The Halluci Nation's One More Saturday Night album cover.

The Halluci Nation:

One More Saturday Night

Genre: Electric Pow Wow

Sounds Like: Indigenous drum circles, Pow Wow calls and mosh pit-worthy beats.
If you like: John Trudell, Buffy Sainte-Marie, Skrillex
Why you should listen: Featuring collabs with Canadian artists, like rapper Haviah Mighty and CBC Q host Tom Power on the banjo, this joyful yet hard-hitting record unites sounds from dancehall to throat singing while daring listeners not to dance.
Best Track: The OG


Listen on Spotify
Listen on Apple Music

Picture pulsating strobe lights illuminating two DJs in cut-off denim vests layering booming beats with traditional Pow Wow music on a table adorned with action figures. That’s what a Halluci Nation — formerly A Tribe Called Red — set is like.

What started as a sold-out party at an Ottawa club in 2007 went on to become the Electric Pow Wow genre — a sound that shakes bones and demands dancing while firing up listeners about fighting for Indigenous rights.

As both A Tribe Called Red and as The Halluci Nation, the group has scored a league of awards and recognition in the Canadian music scene, but perhaps its most important accomplishment is the space it has carved for Indigenous culture in mainstream music.

We catch up with producer Tim “2oolman” Hill and DJ Ehren “Bear Witness” Thomas surrounding the drop of the band’s upbeat new album, One More Saturday Night, and the kickoff of an ambitious North American tour.

1. Right now is an especially heavy time for Indigenous people in Canada. Is there a message you hope One More Saturday Night conveys to the community?

200lman: The last album we did was pretty dark and heavy. It exhausted me in a lot of ways. When it came down to making this new album, there was a sense of wanting to make something lighter and more fun.

Bear: That was the challenge: how do we do that without pulling back on the punches? Our last album was all about Indigenous struggle. With this album, we asked ourselves, “What if we put out music dreaming about a future where there isn’t a struggle?” It became about exploring ideas of love and a positive dream of the future.

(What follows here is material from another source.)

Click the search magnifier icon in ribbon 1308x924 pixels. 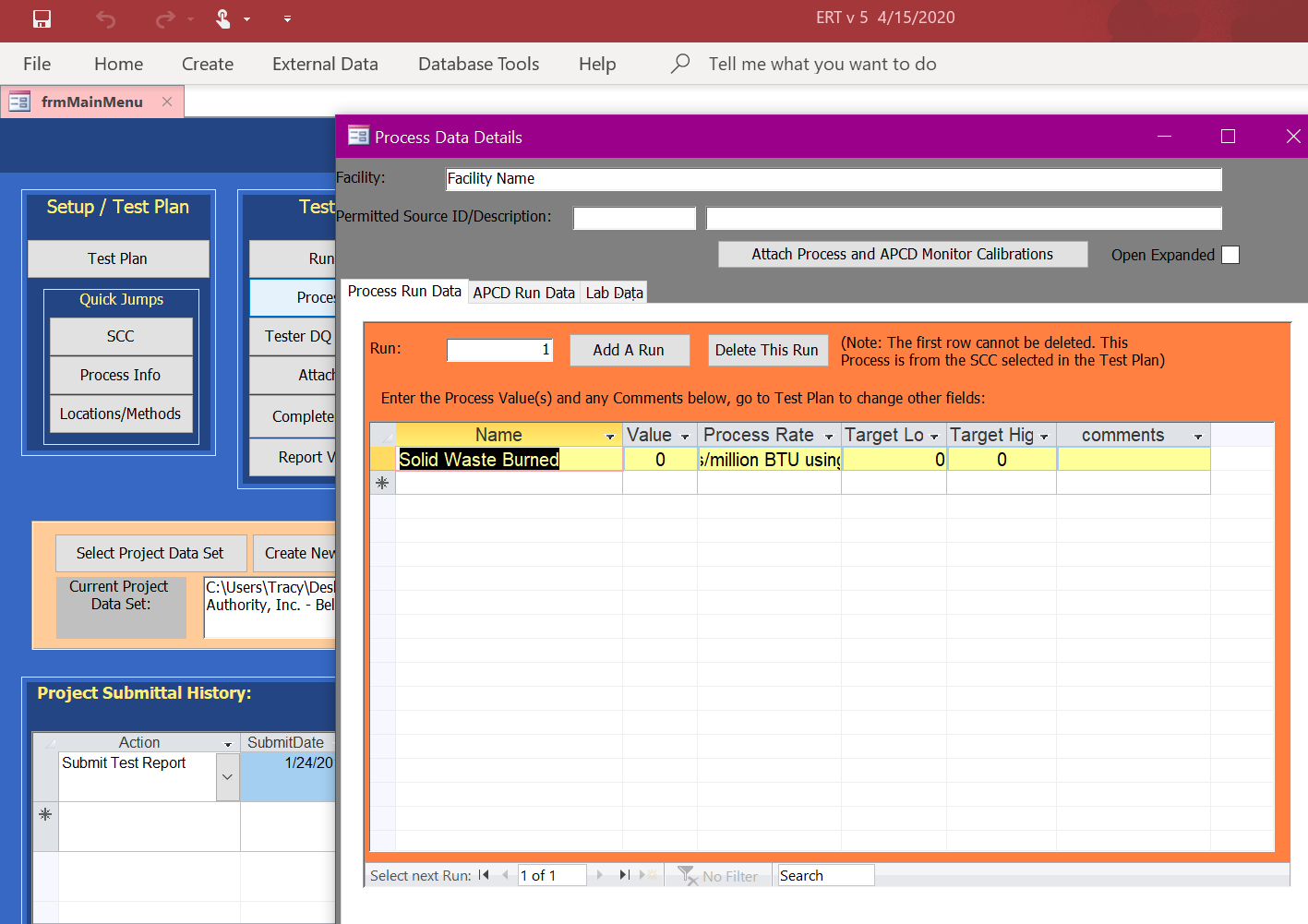(680, 64)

2. When did the music go from party to political?

Bear: We were DJing a sold-out Saturday night party each month — when the idea of using Pow Wow music came up, we started to draw more attention. Once the media got involved, it was politicized very quickly. The idea that “these Native DJs have created a space for Native people” was really thrust upon us.

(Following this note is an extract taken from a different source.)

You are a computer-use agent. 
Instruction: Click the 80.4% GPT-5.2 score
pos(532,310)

We had to decide very quickly how we were going to handle that; we decided we had to use this opportunity to shed light on things in our community that aren’t getting talked about.

3. When performing, you typically wear denim vests with a big patch on them. Is there a meaning behind this style choice?

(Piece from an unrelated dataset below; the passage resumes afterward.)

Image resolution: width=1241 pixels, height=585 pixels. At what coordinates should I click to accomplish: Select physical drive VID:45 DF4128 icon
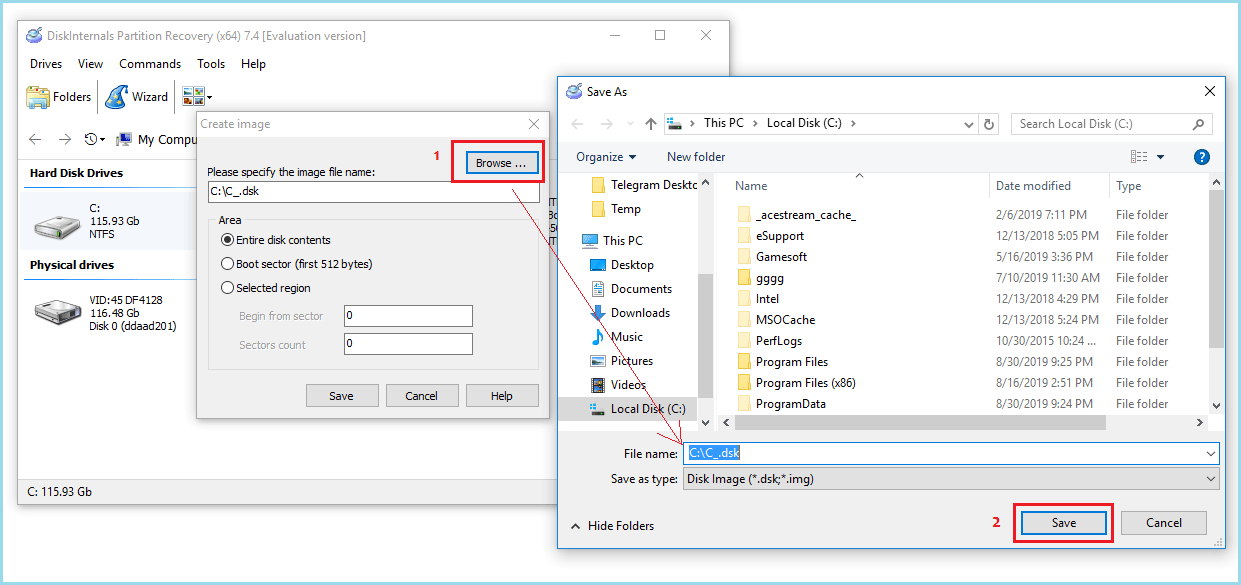[x=59, y=312]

Bear: By creating that patch — a very ’70s looking “great seal” of the nation — and the idea of The Halluci Nation, we had something that all of our fans — Indigenous or otherwise — could be a part of. People would say, “I wanted to wear a headdress because I love what you do, and I want to be a part of it.”

Now we can say, here’s this patch. We all wear it on our back, and this is a signifier that you’re a part of what we’re doing without having to be culturally appropriate.

4. Some of your older tracks are gaining traction on TikTok, particularly with Indigenous creators. What’s it like seeing this play out?

Bear: With Indigenous people, we’ve always wanted our music to incite pride in ourselves and in our culture. When I see them using our music to represent themselves with pride — that’s exactly why we put this stuff out in the world.